DUBLIN (Reuters) - Ireland established a new land development agency on Thursday, injecting it with 1.25 billion euros worth of capital to better use state lands to tackle a severe housing shortage that has begun to spark some street protests.

Despite being left with a surplus of houses after a 2008 property crash cut values in half, Ireland has been falling far short of the 35,000 new builds analysts say are needed annually just to keep up with demand from an economy and population growing faster than any other in the European Union.

Modelled on similar bodies in Germany and the Netherlands, the Land Development Agency (LDA) will be tasked with opening up land owned by local authorities, state departments, semi state bodies or in some cases the private sector to build 150,000 new homes over the next 20 years.

"We are acknowledging the reality that some of the sites that are causing this issue are in the ownership of public bodies," Finance Minister Paschal Donohoe told a news conference.

"The adoption of a more pro-active land management role by the state is critical to solving the current housing crisis and creating downward pressure on land prices."

While house building is increasing, just 8,000 new homes were completed in the first six months of 2018. The shortfall has increased homelessness, pushed rents above the "Celtic Tiger" economy peak of a decade ago and put rising house prices out of the reach of many prospective buyers.
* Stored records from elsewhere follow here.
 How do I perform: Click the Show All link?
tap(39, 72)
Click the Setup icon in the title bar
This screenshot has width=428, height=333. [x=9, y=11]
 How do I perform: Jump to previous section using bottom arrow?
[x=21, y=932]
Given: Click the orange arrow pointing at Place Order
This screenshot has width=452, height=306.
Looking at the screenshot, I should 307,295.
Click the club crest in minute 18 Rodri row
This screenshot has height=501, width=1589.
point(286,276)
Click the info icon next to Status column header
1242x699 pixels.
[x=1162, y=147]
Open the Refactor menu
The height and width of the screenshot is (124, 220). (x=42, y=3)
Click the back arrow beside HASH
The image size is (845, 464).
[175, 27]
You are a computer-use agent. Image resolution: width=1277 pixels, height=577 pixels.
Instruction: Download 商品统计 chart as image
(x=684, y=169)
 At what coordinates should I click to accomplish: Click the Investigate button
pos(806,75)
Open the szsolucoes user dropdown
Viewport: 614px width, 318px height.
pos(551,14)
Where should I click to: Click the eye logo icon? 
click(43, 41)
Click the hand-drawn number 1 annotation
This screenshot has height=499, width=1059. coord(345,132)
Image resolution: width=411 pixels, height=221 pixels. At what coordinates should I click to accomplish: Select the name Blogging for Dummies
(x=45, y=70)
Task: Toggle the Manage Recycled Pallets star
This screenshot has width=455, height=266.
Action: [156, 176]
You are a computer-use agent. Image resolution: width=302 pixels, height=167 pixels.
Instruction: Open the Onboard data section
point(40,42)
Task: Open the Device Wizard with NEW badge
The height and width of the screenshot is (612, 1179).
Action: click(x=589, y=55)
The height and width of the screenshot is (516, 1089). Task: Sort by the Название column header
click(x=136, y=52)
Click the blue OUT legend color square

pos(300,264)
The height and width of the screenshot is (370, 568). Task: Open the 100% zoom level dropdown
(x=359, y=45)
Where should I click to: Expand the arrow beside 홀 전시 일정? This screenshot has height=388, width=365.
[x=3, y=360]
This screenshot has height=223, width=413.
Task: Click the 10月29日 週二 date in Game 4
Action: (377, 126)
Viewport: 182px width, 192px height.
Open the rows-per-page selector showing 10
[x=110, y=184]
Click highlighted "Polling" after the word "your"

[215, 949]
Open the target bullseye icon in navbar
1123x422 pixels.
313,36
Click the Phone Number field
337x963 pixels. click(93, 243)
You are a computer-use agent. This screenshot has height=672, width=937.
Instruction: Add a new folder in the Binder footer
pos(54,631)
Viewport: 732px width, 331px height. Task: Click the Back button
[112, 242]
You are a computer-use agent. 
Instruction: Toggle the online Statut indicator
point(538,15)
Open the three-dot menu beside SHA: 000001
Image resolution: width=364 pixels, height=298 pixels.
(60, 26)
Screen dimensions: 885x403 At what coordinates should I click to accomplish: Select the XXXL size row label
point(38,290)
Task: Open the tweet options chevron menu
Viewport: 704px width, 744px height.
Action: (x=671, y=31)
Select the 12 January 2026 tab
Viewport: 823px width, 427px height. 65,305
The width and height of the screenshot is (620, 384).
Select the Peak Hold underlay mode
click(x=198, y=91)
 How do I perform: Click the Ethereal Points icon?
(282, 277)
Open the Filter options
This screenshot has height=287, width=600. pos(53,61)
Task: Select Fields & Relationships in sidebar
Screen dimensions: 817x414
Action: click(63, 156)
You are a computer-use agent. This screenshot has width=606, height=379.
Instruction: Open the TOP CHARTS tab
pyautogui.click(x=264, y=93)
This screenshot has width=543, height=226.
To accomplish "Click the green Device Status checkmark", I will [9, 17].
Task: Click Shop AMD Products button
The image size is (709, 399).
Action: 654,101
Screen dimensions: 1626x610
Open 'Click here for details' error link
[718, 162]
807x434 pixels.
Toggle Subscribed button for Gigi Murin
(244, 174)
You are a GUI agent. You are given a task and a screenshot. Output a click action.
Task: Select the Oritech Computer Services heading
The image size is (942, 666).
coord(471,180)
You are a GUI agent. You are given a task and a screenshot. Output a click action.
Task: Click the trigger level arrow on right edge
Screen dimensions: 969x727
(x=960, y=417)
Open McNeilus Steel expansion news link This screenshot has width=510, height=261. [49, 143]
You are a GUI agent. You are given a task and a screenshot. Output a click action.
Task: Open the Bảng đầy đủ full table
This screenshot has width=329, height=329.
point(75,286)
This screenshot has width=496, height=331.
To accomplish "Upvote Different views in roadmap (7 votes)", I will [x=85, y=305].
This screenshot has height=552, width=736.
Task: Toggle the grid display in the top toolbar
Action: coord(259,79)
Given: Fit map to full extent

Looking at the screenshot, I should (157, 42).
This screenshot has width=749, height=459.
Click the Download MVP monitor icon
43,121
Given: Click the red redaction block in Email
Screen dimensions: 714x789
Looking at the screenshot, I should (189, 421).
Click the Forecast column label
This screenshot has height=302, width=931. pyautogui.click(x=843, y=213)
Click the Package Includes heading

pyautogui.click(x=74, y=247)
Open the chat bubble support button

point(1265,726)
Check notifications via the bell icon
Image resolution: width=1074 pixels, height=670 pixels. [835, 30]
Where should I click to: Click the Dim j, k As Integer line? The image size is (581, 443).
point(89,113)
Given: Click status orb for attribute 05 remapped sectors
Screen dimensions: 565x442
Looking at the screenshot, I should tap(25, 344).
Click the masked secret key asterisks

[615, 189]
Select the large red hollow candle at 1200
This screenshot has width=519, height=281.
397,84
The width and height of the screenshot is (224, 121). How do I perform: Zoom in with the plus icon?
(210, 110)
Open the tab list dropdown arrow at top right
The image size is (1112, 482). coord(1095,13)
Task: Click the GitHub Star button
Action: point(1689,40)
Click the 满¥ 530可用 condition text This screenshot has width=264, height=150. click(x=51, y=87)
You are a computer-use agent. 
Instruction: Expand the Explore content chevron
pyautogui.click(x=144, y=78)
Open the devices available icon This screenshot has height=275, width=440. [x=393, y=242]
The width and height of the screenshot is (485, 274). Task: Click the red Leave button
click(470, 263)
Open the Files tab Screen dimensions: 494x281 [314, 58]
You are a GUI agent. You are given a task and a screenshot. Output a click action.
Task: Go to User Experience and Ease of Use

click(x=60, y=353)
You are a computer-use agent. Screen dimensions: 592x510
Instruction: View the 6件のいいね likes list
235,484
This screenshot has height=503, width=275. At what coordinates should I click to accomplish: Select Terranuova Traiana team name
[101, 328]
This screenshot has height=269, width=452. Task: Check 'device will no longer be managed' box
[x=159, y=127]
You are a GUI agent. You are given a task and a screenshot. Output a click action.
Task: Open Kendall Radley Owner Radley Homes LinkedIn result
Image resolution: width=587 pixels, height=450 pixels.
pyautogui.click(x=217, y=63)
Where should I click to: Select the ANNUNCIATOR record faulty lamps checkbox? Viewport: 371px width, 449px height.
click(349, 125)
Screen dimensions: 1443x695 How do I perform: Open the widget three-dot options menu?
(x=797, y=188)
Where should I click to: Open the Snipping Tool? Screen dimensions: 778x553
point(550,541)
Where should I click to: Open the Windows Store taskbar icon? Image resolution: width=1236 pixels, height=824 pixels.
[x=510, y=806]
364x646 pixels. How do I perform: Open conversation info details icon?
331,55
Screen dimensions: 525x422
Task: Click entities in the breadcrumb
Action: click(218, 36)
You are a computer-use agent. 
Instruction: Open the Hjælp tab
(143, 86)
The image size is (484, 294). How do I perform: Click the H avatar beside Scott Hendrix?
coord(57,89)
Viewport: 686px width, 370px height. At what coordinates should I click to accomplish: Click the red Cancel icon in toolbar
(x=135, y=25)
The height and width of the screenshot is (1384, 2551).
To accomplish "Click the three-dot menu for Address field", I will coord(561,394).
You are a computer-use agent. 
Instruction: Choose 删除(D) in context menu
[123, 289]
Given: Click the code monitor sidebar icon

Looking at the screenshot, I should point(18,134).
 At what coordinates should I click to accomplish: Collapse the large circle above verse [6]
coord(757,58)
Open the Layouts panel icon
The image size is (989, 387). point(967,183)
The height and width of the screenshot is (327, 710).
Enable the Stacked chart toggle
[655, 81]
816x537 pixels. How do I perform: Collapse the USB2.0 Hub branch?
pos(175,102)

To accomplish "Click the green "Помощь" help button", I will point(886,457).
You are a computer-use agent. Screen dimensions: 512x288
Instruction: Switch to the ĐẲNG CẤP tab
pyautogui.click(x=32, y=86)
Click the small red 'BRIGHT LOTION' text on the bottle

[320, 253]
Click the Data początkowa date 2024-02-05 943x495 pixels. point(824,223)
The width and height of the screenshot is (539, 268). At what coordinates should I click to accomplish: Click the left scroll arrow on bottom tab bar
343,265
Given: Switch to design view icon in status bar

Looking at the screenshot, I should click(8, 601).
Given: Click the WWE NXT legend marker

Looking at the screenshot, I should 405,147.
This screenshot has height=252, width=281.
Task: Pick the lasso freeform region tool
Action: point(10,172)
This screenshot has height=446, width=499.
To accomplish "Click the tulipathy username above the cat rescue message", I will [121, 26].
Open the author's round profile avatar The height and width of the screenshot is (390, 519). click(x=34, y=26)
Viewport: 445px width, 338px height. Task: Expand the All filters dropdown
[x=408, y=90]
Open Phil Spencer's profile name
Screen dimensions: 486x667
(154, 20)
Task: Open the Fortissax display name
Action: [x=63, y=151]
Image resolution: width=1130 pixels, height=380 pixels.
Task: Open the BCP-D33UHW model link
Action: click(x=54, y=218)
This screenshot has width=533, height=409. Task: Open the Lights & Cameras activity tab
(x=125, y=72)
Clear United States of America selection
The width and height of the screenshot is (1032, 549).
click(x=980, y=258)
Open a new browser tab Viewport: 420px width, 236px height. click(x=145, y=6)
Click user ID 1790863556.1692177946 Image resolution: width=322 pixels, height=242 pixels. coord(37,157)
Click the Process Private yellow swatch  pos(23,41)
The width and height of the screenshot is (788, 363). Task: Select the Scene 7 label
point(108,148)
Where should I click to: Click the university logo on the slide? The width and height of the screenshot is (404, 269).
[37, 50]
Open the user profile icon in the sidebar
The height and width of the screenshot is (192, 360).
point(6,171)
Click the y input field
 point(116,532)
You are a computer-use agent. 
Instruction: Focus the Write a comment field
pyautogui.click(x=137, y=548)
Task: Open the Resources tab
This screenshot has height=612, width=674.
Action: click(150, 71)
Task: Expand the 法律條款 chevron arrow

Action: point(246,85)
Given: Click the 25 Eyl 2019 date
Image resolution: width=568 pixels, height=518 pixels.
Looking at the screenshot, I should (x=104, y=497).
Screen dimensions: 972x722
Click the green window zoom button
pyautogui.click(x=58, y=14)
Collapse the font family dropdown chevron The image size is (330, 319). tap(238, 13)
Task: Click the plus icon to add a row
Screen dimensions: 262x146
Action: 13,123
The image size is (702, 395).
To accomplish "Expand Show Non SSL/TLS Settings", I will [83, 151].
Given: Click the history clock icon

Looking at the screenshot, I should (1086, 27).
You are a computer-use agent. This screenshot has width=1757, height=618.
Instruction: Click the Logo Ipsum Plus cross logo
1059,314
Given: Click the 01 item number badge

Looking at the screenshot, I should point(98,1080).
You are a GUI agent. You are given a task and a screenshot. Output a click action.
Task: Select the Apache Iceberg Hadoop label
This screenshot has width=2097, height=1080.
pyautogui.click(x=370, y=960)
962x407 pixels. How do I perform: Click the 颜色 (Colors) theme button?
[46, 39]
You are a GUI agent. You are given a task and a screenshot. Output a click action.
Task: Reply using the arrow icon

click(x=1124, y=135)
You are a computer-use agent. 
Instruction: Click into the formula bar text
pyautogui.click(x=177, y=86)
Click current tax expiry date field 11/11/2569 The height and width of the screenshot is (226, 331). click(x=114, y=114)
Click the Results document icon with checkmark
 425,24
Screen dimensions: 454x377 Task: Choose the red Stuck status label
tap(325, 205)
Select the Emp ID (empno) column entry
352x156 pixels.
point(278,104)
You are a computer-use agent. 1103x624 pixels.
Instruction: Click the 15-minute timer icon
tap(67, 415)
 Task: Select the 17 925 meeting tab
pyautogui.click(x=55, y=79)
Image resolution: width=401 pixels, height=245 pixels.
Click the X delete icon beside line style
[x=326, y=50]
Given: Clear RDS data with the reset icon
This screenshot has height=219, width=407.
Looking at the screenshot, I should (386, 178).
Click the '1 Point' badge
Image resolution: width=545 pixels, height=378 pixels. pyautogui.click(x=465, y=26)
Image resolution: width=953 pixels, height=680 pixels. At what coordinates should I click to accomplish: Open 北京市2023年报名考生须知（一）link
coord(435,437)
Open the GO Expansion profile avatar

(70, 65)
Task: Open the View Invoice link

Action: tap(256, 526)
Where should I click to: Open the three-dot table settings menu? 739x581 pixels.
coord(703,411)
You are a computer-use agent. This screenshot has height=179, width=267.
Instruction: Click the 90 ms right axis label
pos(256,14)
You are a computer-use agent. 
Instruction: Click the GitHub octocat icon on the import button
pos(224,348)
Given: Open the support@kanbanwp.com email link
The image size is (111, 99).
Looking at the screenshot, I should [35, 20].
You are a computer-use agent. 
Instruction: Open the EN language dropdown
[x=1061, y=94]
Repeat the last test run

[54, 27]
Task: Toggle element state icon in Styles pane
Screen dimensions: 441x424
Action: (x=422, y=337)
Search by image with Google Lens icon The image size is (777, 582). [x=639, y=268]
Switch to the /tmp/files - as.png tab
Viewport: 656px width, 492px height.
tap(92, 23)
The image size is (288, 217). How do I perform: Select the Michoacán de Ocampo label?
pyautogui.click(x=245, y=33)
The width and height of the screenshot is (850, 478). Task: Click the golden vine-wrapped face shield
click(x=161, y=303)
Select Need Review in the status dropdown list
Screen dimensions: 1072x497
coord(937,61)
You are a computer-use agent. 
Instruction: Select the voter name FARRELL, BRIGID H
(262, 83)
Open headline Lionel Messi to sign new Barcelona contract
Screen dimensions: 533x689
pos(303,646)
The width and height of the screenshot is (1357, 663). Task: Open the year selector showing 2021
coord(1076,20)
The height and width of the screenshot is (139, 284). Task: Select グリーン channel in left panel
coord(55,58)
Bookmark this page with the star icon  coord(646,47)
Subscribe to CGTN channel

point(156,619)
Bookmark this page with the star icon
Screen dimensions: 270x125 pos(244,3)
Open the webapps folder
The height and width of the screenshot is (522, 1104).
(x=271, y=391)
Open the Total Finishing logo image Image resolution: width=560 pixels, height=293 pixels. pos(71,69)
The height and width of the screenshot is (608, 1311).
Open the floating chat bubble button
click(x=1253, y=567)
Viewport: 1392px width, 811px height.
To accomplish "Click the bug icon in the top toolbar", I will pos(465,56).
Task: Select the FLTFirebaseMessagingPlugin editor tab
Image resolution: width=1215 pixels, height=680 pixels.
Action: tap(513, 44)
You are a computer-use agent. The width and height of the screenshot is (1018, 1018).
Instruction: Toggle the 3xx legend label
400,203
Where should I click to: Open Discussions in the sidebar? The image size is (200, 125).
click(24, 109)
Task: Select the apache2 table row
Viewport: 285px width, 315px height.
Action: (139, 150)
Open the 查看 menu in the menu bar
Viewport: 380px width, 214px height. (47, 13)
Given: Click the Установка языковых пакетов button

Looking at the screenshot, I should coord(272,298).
Deputy Governor of Ireland's Central Bank, Ed Sibley, said on Wednesday that the housing market remained dysfunctional ten years after the financial crash.

The crisis has heaped political pressure on the government ahead of a possible election in 2019 and hundreds of mainly young people blocked off one of Dublin's major thoroughfares on Wednesday in the first major street protest over the issue.

Opposition politicians and housing activists have organised another protest outside parliament on Oct. 3.

Land for 3,000 units has already been secured from state bodies by the LDA, the government said, including, for example, by moving the country's central mental health facility out of a Dublin suburb more suited to the construction of houses.

"Ireland has a poor history of managing its land in a sustainable way. This has resulted in inefficient use, sprawl and volatile price cycles," Dermot O'Leary, chief economist at Goodbody Stockbrokers wrote in a note.

"While the impact from such an agency will not be felt immediately, it will be a welcome addition to the housing policy toolkit to aid in preventing some of the mistakes of the past."